由表6可以看出，发酵60 h时，菌株LG-1酶活力是最高的，是LG-7的2.15倍，LG-6菌株的3.35倍，LG-11菌株的3.72倍。

2.4.2 锰过氧化物酶（MnP）活力测定

枯草芽孢杆菌LG-1菌株在发酵60 h后测定其锰过氧化酶的酶活力结果，并与其它菌株的酶活力进行比较（见表7）。

表7 发酵60 h后锰过氧化酶酶活力

由表7可知，LG-1菌株在发酵60 h后的MnP酶活力达到610.8 U/l。

2.5 木质素降解能力测定

将枯草芽孢杆菌LG-1接种到玉米秸秆粉中，在不同的时间测定其对秸秆的降解率，结果如图5所示。

图5 菌株降解率与发酵时间示意图

由图5可以看出，枯草芽孢杆菌LG-1对玉米秸秆中的木质素有显著的降解能力。随着发酵时间的延长，木质素的降解率逐渐增加，在21 d后降解率达到最高水平23.9%，但未接种组的木质素降解率只有4.9%。从木质素降解率的变化趋势来看，在发酵16 d时就已经达到23.6%，在后面5 d中变化不大。原因是由于孢子液直接接种到玉米秸秆粉中，从孢子萌发到产生代谢酶需要一定时间，所以在发酵的初始阶段酶的活性较低，木质素降解率较低。随着菌株的生长，酶的产生量达到最高水平，木质素的降解率同时也达到最高水平。在发酵16 d时，酶的产生量达到最高水平，从16～21 d，酶的产生量变化不大，因此木质素的降解率变化也不大。

3 讨论

产芽孢细菌在不良环境下可形成休眠体芽孢，可以耐受恶劣环境。在工业化生产中可制成芽孢菌粉，有生物量高、存活时间长的特点，在降解木质素的应用效果中，能持续发挥降解作用。本研究分离筛选到能高效降解木质素的枯草芽孢杆菌LG-1，为木质素降解提供可供工业化生产及大规模应用的优良菌种。

堆积发酵试验表明，在未进行发酵条件优化的情况下，LG-1菌株对秸秆木质素表现出强降解作用。LG-1菌株发酵玉米秸秆16 d后，木质素降解率可达23.6%。相较于燕红等[20]报道的地衣芽孢杆菌对麦麸木质素的降解率17.3%、蜡样芽孢杆菌对稻草木质素降解率2.81%，丁志刚等[21]报道的地衣芽孢杆菌对麦秸和稻草木质素2.2%和3.9%的降解率而言，LG-1菌株降解木质素的能力更有效。
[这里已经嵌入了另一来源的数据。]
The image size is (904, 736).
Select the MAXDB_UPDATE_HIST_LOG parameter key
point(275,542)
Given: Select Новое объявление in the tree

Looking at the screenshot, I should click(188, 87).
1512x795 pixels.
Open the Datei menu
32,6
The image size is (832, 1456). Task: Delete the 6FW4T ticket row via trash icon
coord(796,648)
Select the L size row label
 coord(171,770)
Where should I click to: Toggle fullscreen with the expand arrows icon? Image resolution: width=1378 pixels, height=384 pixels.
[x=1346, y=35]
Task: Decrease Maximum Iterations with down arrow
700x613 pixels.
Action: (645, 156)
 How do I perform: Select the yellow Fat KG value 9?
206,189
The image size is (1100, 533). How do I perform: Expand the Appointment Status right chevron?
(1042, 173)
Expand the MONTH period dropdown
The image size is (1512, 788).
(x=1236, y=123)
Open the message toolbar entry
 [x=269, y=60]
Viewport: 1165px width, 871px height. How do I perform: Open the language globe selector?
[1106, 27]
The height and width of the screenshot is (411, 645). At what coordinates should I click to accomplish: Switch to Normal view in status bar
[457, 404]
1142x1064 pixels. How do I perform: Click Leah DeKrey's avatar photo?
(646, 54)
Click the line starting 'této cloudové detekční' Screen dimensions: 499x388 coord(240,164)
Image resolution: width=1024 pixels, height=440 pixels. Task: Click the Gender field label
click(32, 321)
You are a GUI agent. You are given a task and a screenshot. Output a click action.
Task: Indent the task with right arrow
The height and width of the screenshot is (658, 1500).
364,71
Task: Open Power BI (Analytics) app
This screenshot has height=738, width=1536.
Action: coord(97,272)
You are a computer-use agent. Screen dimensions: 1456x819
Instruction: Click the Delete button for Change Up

LG-1菌株对木质素的强降解作用依赖于LiP及MnP的产生，对于有无其他关键酶系尚需进一步研究确定。

木质素是人类可再生的纤维资源之一，使木质素转变为有用的物质，变废为宝，这将对我国的造纸工业、环境保护以及可持续发展等均具有深远的意义。木质素的生物降解在许多应用领域有着广阔的前景，但由于一些基础研究如木质素的空间结构、每种木质素酶的作用机理以及木质素酶基因结构及其表达调控等尚未完全研究清楚，所以，离实际应用还有一段距离。正因如此，木质素的生物降解也一直是世界性研究热点和难题。相信在不久的将来，随着蛋白质分离、纯化、空间构象测定技术的发展，随着对木质素酶催化机理认识的加深，以及应用分子生物学技术对木质素降解酶相关基因结构、表达调控机理等深入研究，这些问题将会逐一解决。

4 结论

木质素降解菌枯草芽孢杆菌LG-1菌株可以产生MnP及LiP等木质素降解酶，并可高效降解玉米秸秆木质素，为工业化生产提供优良菌种。